Return the lines below that contain "agent".

▬▬▬▬▬▬▬▬▬▬

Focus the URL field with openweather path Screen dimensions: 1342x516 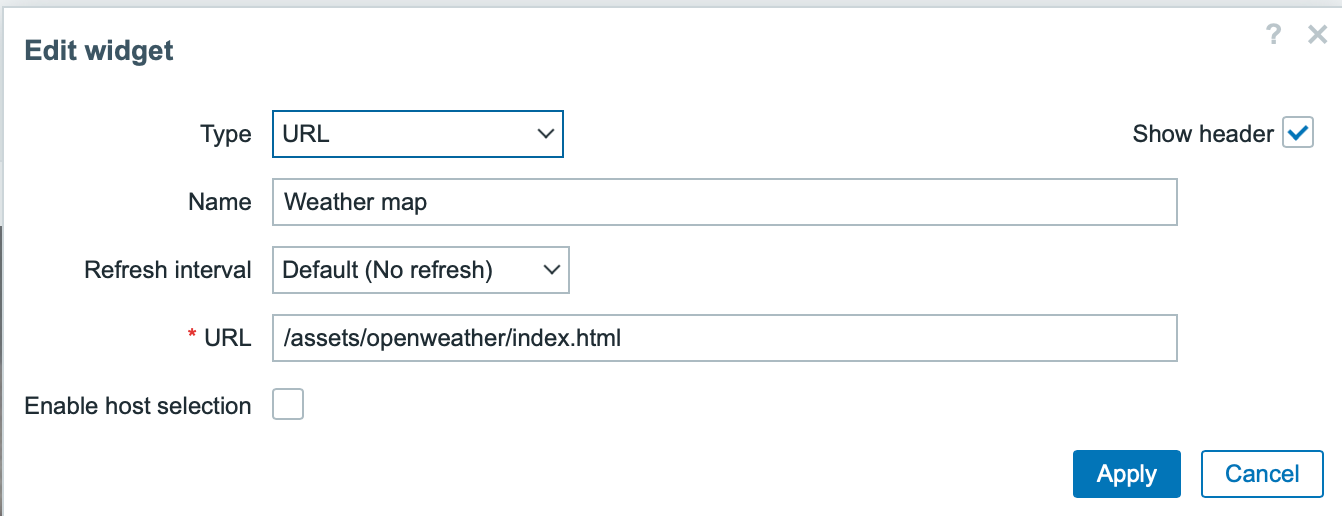coord(724,338)
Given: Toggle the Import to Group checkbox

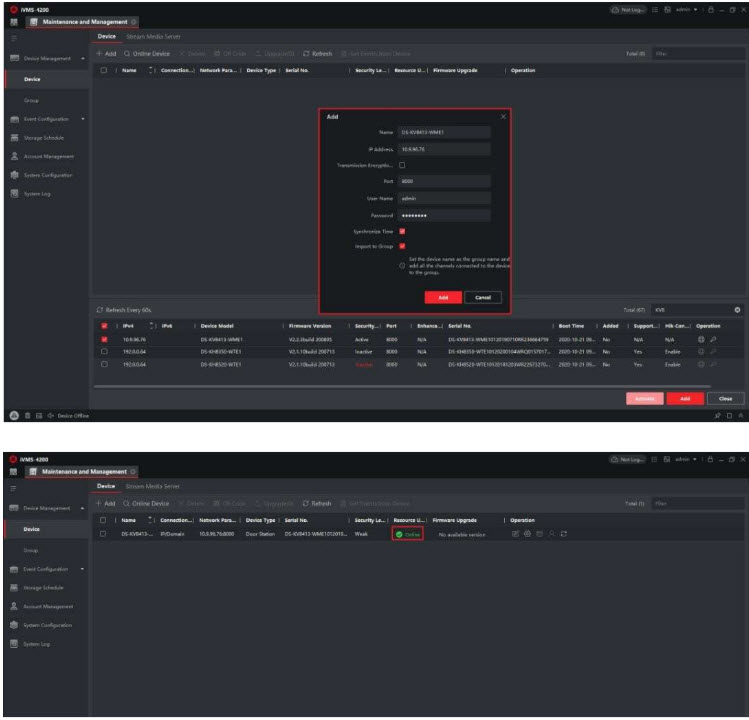Looking at the screenshot, I should [402, 246].
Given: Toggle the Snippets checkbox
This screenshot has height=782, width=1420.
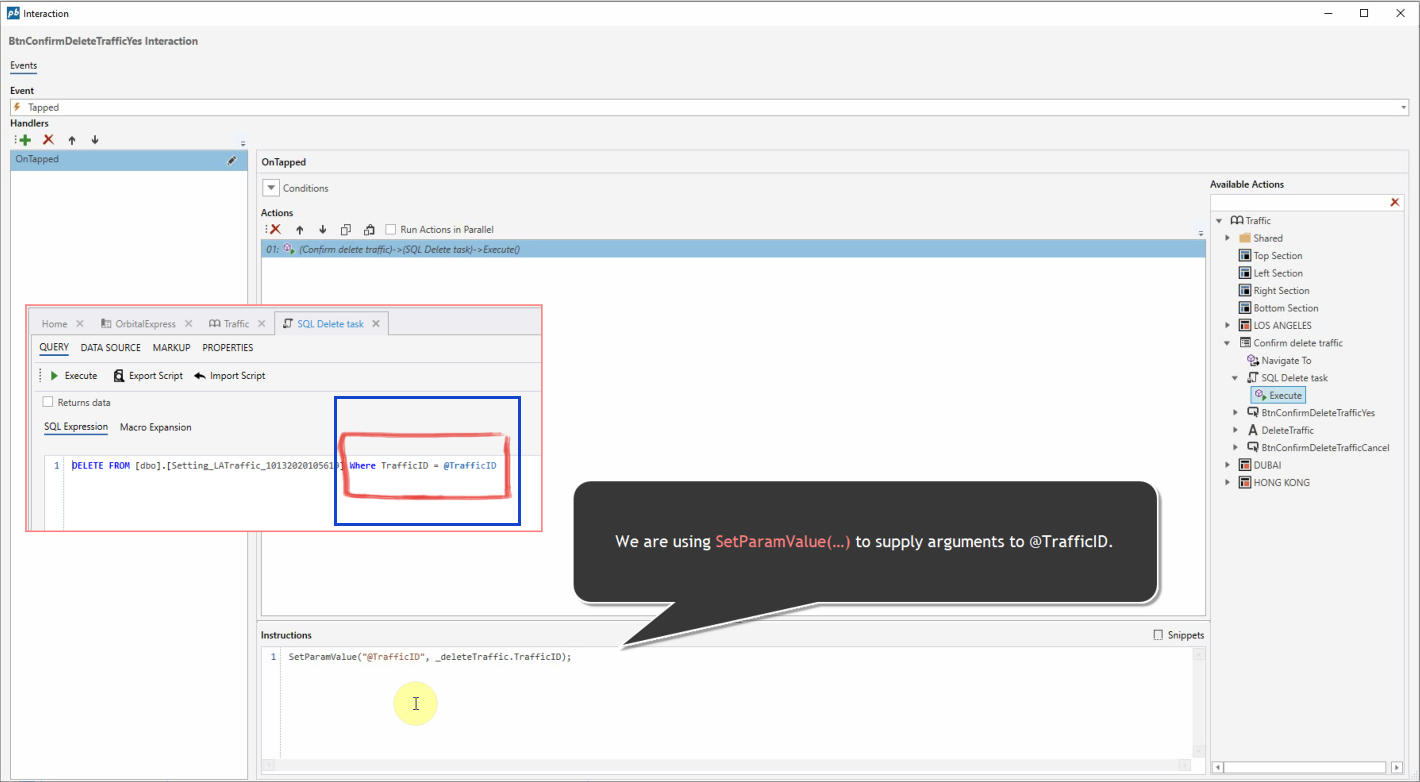Looking at the screenshot, I should pyautogui.click(x=1158, y=635).
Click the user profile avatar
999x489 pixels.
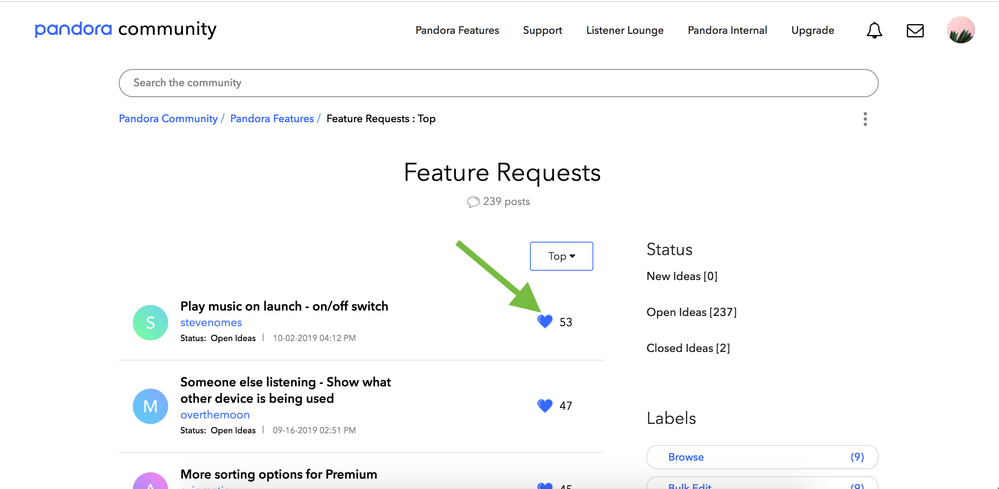960,30
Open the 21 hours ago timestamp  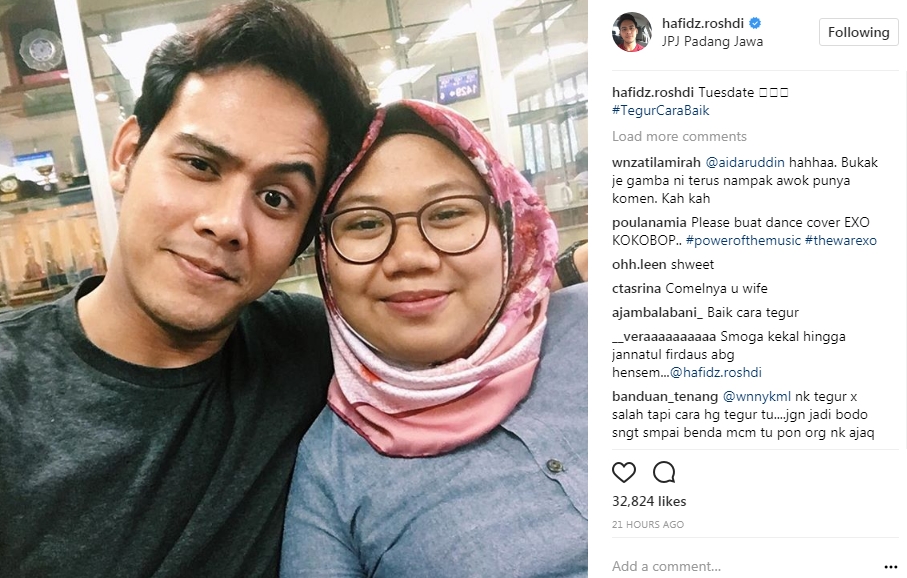648,524
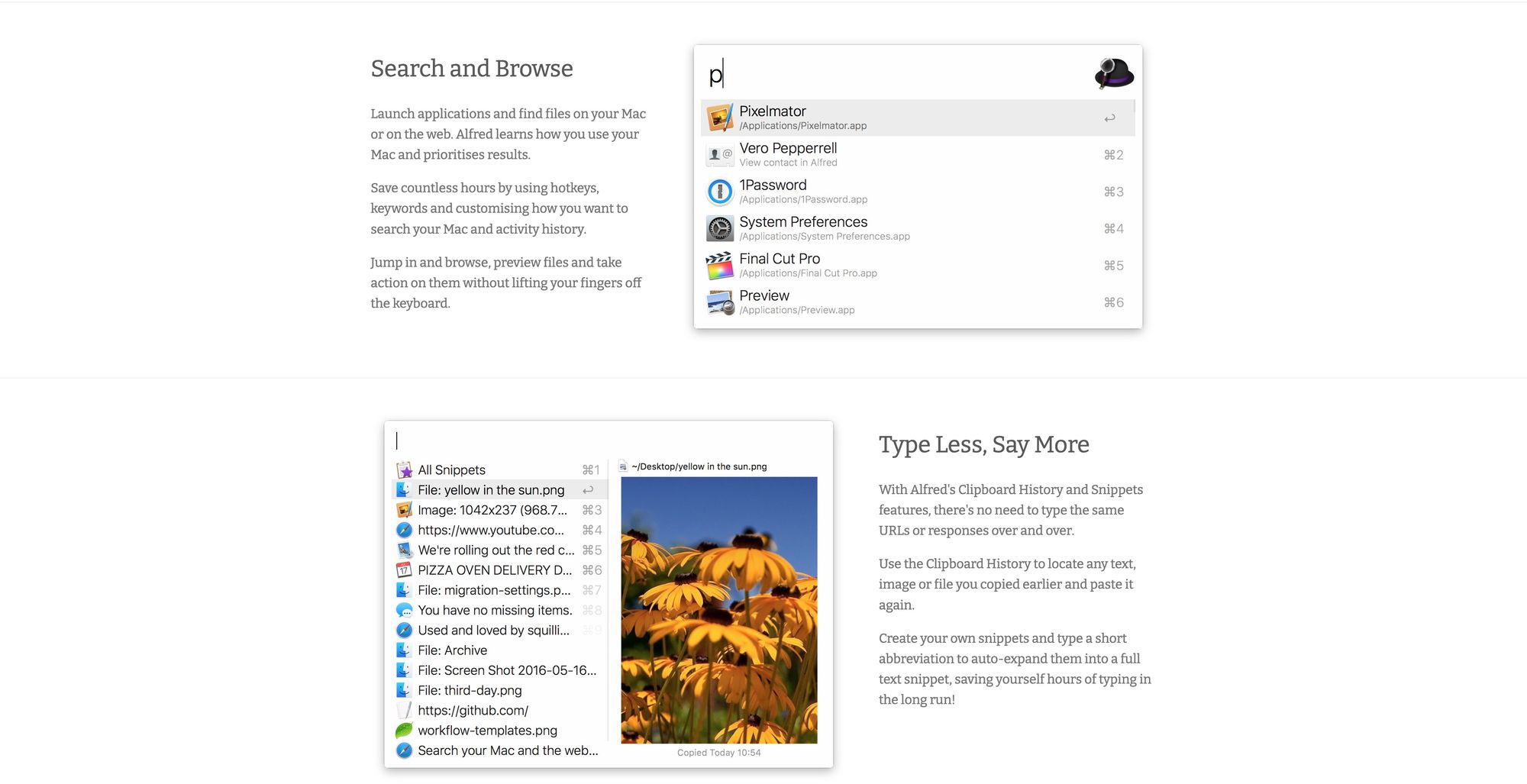Screen dimensions: 1527x784
Task: Click the Alfred search field containing 'p'
Action: point(893,74)
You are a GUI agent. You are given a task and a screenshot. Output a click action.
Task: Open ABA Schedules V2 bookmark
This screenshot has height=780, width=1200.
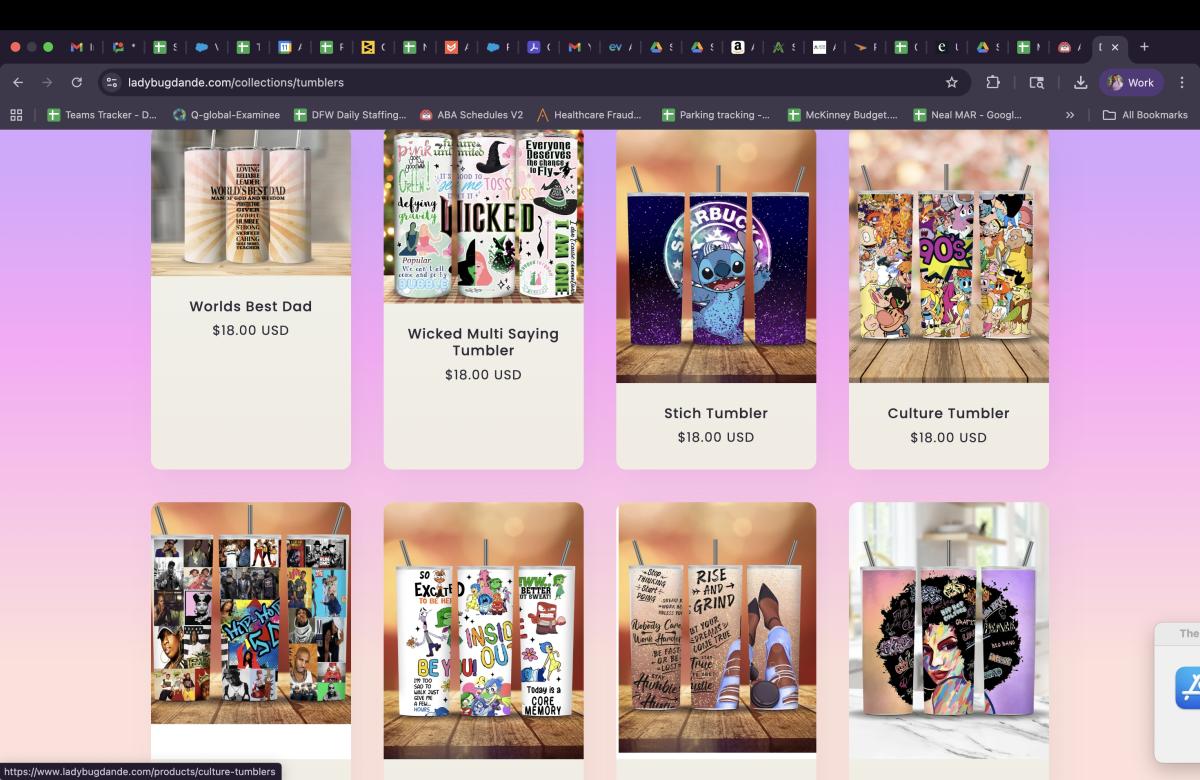(471, 115)
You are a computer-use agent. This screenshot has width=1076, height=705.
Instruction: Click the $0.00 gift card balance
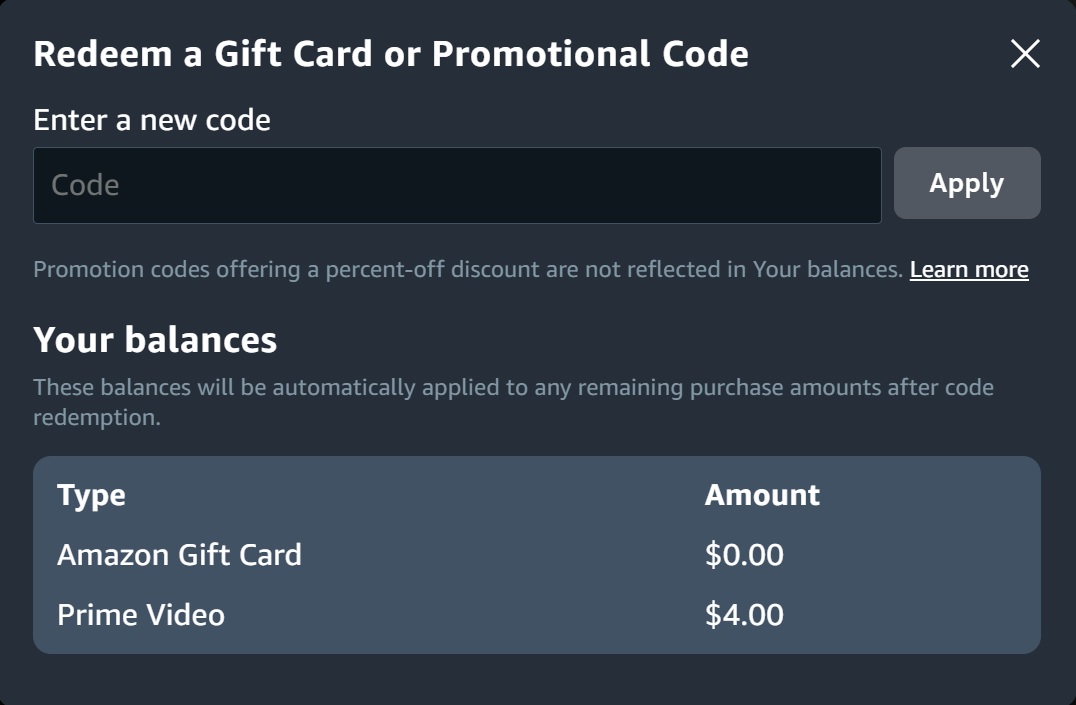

▬▬▬▬▬▬▬▬▬▬

• [Solved exercise]
You are a GUI agent. You are given a task and a screenshot. Output a click action.
You are a computer-use agent. This screenshot has width=1076, height=705.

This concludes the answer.